Q: One of my favorite restaurants is R. Thomas. Whenever my mom visits us, she asks to go there, in part for their Millet Corn Casserole. I would love to get the recipe for her.
- KaLyn Davis, Dunwoody

A: Jim Thomas, general manager, uses organic vegetables and ingredients that can be found at natural food stores, including Sevananda and Return to Eden, which also sell the casserole.

Hands on time: 20 minutes  Total time: 1 hour and 35 minutes  Serves: 16

Ingredients:

    2 tablespoons organic, unrefined cold pressed coconut oil or organic ghee (clarified butter)
    1 large yellow onion, diced
    1/8 teaspoon crushed dried red pepper
    2 teaspoons cumin
    1 tablespoon Celtic brand sea salt or Herbamare
    1 1/2 tablespoons Spice Hunter brand Spicy Fajita Seasoning or Frontier Herbs brand Mexican Seasoning
    6 cups water
    2 cups organic millet grains, washed and drained
    1/2 cup amaranth grain, washed and drained (a fine strainer will be needed)
    2 cups fresh or frozen corn
    1 large red bell pepper, diced

Instructions:

In large pot over low heat, add coconut oil. Add onion and crushed red pepper and saute until softened and lightly browned. Stir in cumin, sea salt and fajita seasoning and saute for 3 to 5 minutes. Add water, millet and amaranth and bring to a boil, stirring well. Cover and reduce heat to a simmer and cook for 15 to 25 minutes, or until grains are thick but not lumpy, stirring periodically. Fold in corn and return to a simmer. Fold in peppers and simmer 5 minutes. The mixture should be thick but not solid. Adjust seasonings to taste and remove from heat.
Meanwhile, preheat oven to 350 degrees. Lightly grease a 9-by-13-inch casserole dish with coconut oil or ghee and pour mixture into pan. Bake for 30 minutes. You may need to rotate after 20 minutes to get even consistency. Texture should be firm but not hard, and top should be lightly browned.

Notes:

The casserole can be served right away, or can be refrigerated and reheated in the oven or microwave by the slice.

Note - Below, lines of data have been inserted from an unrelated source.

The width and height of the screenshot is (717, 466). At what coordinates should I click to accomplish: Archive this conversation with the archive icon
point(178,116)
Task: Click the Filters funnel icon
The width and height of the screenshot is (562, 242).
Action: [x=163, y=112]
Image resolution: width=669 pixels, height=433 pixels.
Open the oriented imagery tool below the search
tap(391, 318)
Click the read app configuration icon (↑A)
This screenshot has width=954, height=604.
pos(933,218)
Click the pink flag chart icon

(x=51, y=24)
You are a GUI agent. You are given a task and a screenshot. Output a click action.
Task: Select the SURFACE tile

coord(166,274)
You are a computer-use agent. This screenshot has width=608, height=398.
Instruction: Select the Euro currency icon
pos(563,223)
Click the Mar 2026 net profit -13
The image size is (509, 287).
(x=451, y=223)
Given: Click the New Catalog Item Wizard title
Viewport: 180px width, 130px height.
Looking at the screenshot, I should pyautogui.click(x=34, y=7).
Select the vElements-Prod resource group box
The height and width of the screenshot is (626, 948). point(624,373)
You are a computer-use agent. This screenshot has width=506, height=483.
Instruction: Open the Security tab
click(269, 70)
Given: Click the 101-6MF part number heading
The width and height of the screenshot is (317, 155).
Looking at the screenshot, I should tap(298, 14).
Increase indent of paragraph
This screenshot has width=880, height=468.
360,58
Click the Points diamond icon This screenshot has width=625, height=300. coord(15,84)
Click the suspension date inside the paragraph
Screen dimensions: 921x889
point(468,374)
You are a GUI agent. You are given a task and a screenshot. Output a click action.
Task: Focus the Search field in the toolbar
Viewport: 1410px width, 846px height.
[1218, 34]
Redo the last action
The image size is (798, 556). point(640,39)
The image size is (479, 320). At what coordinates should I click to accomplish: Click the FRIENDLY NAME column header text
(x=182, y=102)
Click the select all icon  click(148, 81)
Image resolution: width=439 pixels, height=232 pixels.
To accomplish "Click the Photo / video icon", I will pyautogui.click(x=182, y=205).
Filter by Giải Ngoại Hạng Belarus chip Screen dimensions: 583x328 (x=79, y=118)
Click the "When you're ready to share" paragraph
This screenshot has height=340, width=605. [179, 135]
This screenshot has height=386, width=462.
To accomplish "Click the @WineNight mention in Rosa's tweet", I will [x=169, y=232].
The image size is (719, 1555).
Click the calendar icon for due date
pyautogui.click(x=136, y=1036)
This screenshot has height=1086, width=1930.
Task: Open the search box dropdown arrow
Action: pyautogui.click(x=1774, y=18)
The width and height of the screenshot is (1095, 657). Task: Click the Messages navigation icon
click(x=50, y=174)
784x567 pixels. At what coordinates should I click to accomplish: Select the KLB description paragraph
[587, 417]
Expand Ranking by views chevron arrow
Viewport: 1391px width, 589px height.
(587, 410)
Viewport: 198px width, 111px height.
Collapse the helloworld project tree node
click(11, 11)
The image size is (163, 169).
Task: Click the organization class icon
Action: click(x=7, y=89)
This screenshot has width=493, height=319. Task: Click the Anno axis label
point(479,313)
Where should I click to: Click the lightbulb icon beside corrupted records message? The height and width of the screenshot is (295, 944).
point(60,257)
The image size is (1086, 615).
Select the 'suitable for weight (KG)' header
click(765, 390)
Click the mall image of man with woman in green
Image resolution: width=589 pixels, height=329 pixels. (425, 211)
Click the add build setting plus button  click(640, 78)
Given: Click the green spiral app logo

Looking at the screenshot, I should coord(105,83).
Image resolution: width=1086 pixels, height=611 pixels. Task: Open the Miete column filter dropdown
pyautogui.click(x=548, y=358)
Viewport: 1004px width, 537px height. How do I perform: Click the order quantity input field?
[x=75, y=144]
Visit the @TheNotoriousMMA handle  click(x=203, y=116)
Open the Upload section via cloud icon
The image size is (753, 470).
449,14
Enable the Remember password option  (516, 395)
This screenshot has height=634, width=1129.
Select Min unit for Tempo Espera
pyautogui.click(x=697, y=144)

Thomas recommends using special oils and seasonings. "Coconut oil is essential to the dish both for nutrition and flavor, and can be found at a good natural food store, " Thomas says. "Celtic sea salt is the premium salt for cooking and for good mineral balance. It comes in different grades of grind. I like the coarse grind, but finer grinds are available also.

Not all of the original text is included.